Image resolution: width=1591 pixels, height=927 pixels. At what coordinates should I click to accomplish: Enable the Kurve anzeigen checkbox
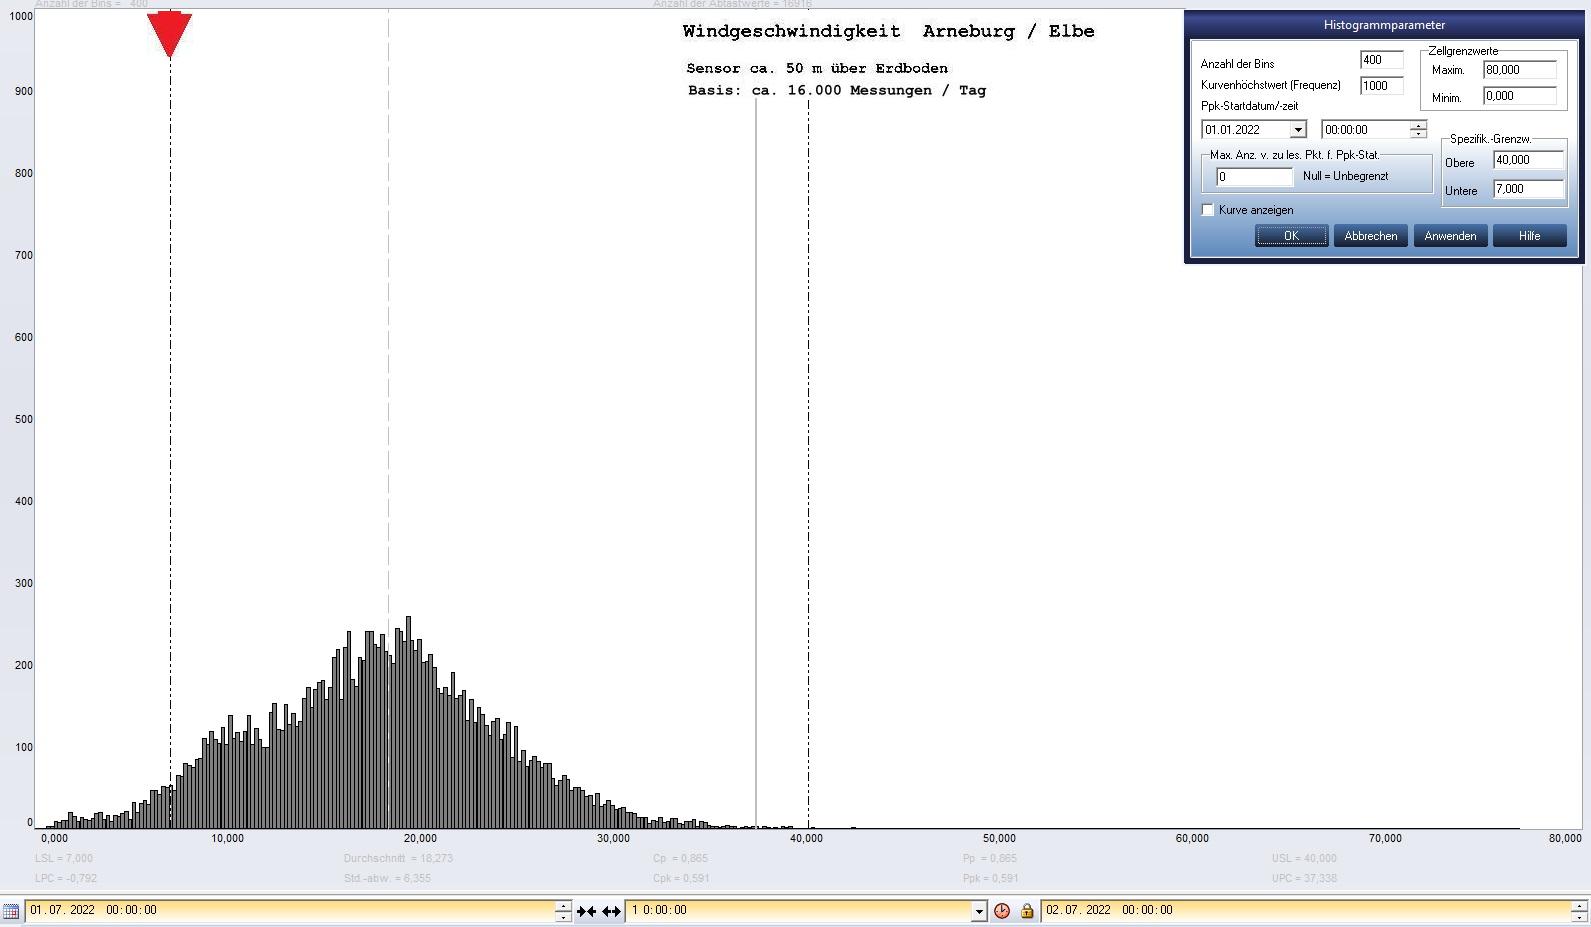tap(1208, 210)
--
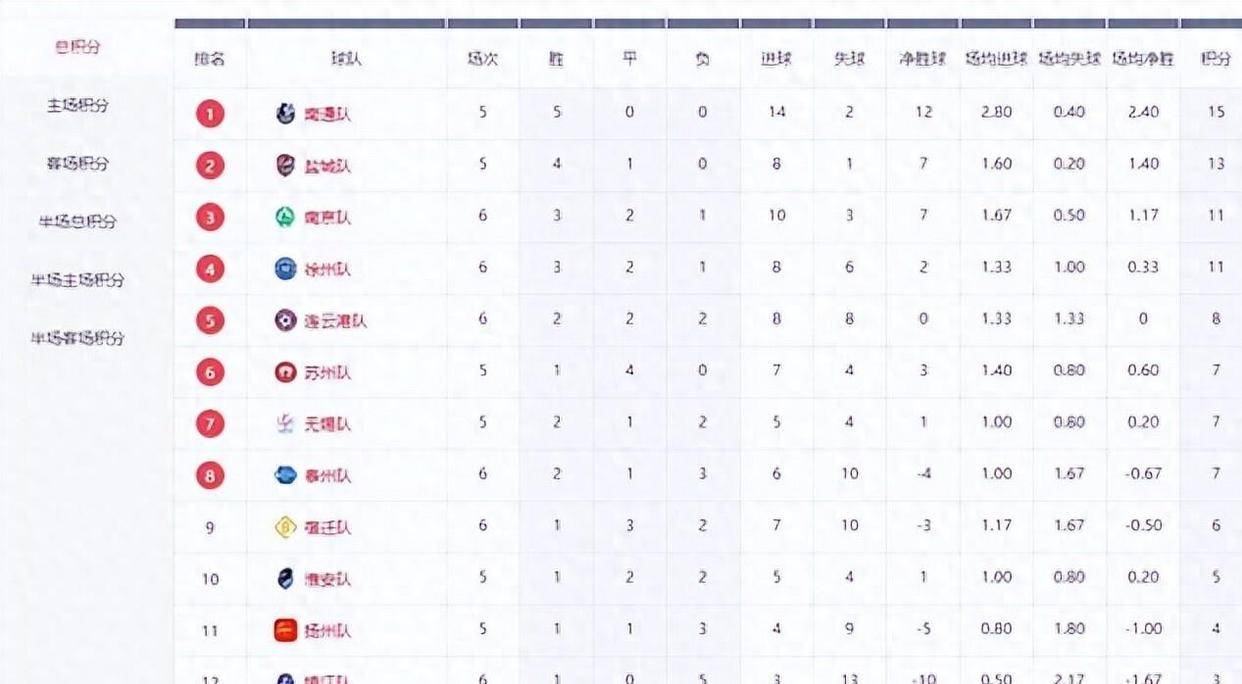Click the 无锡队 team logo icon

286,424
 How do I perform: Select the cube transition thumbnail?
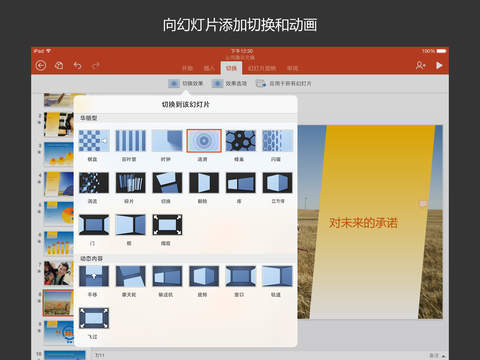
...
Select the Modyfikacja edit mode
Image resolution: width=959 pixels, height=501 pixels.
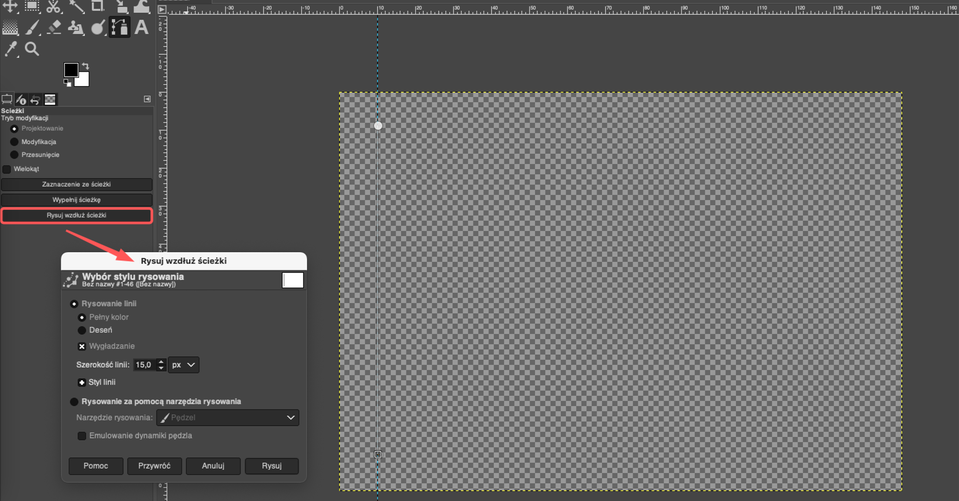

> **Work to complete**:
In the listing above, transcribe exactly everything from the line containing "Select the Modyfikacja edit mode" down to the line containing "Image resolution: width=959", including both and nothing more.

> **Your solution**:
Select the Modyfikacja edit mode
Image resolution: width=959 pixels, height=501 pixels.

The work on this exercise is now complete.